No matter what you invoke from the Cache API, you can't 'break it', in the sense that I broke that HashMap. The cache API does this partly by using locks (such as ReentrantLock
for mutating operations on it), and partly by using a ConcurrentHashMap
under the hood.
[1] Often log frameworks end up injecting an actual explicit lock in the proceedings and thus you do often get guarantees in this case, but only 'by accident' because of the log framework. This isn't a guarantee (maybe you're logging to separate log files, for example!) and often what you 'witness' may be a lie. For example, maybe you have 2 log statements that both log to separate files (and don't lock each other out at all), and they log the timestamp as part of the log. The fact that one log line says '12:00:05' and the other says '12:00:06' means nothing - the log thread fetches the current time, creates a string describing the message, and tells the OS to write it to the file. You obviously get absolutely no guarantee that the 2 log threads run at identical speed. Maybe one thread fetches the time (12:00:05), creates the string, wants to write to the disk but the OS switches to the other thread before the write goes through, the other thread is the other logger, it reads time (12:00:06), makes the string, writes it out, finishes up, and then the first logger continues, writes its context. Tada: 2 threads where you 'observe' one thread is 'earlier' but that is incorrect. Perhaps this example will further highlight why thinking about threads in terms of which one is 'first' steers you wrong.

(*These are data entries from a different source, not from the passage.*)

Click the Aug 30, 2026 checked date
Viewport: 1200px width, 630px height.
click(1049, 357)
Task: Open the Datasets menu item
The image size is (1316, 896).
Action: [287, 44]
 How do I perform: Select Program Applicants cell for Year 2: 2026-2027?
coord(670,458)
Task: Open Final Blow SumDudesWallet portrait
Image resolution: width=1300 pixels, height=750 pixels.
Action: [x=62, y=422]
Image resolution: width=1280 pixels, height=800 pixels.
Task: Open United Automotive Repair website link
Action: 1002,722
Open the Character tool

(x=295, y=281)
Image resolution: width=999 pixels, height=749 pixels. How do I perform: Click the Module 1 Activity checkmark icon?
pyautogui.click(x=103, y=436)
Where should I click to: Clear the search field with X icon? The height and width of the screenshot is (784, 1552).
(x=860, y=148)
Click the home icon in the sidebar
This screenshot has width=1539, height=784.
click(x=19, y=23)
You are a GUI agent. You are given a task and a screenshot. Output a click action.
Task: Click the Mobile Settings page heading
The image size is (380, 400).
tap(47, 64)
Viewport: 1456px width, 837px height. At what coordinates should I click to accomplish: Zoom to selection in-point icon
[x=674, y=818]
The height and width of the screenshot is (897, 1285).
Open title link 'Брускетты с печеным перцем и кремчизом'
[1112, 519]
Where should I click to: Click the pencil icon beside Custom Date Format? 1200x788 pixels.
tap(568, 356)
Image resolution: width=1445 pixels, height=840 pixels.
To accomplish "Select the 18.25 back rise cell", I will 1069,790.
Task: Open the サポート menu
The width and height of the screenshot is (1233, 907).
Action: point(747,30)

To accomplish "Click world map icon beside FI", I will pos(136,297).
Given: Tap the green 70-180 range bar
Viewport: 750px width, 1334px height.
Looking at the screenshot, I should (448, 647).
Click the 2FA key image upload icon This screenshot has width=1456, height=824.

[2] This code has the additional complication that you're interacting with systems that cannot be transactional. The point of a transaction is that you can abort it; you cannot abort the user grabbing a bill from the ATM. You solve that by logging that you're about to spit out the money, then spit out the money, then log that you have spit out the money. And finally write to this log that it has been processed in the user's account balance. Other code needs to check this log and act accordingly. For example, on startup the bank's DB machine needs to flag 'dangling' ATM transactions and will have to get a human to check the video feed. This solves the problem where someone trips over the power cable of the bank DB machine juuust as the user is about to grab the banknote from the machine.